Women in Uganda have to fight to stay alive in a country with a prevalent AIDS and malaria problem, but more recently the urgent problem of finding treatment for breast cancer has been brought to light. Women in many developing countries do not seek treatment for breast cancer because they feel entombed by social stigmas, poverty, and lack of knowledge about the disease. In the United States, about 20 percent of women with breast cancer will die from the disease compared to 40-60 percent in developing countries.  This is because access to the much needed treatment is often unavailable, too expensive, or delayed.  Additionally, many women in less developed countries do not seek medical attention until the cancer is already at stage 4, leaving the doctors with little they can do to treat the disease. This happens in part because women don’t know that something is wrong until it is too late explains Dr. Okuku from Uganda;

There is no word for cancer in most Ugandan languages. A woman finds a lump in her breast, and cancer doesn’t cross her mind. It’s not in her vocabulary.

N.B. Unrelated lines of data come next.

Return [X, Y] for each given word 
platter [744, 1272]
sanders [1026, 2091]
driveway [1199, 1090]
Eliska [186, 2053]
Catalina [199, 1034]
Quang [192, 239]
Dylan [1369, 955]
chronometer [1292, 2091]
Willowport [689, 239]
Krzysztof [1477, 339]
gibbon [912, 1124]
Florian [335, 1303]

Treatment tends to be unreliable or inaccessible, and doctors often find that they have to resort to mastectomies because chemotherapy and radiation are not options.

The Senate and House of Representatives passed a last minute bill to end the government shutdown and avoid a calamitous U.S. default. President Obama signed the short 35 page bill late Wednesday night. Along with aid for Colorado’s flood relief and fire suppression in California, money was allotted to continue the search for Joseph Kony. It gives authority to the Department of Defense to continue supporting African troops that are pursuing the Lord’s Resistance Army and Kony who was indicted by the International Criminal Court in 2005 for war crimes. 

Francois Holland has become worried that the region surrounding the Central African Republic will become more unstable because of the recent collapse. France has promised to increase the number of troops it sends to its former colony by the end of the year in a preventative effort to stop the country from its downward spiral that could lead to a religious conflict. France already has about 400 troops in the capital, but would like that to be increased by 350.

About 30 kilometers away from Goma, a surprise Democratic Republic of Congo governmental offensive seized the area. This infuriated M23 leader Rene Abandi who called the attack ‘totally unacceptable’ at a press conference. The statements made by Abandi at the press conference are worrisome because they could be the catalyst for a military confrontation between M23 forces and the DRC army. Abandi also stated that he and his troops intend to continue to defend themselves against any future attacks, feeling obligated to respond when civilians in the region are put in danger.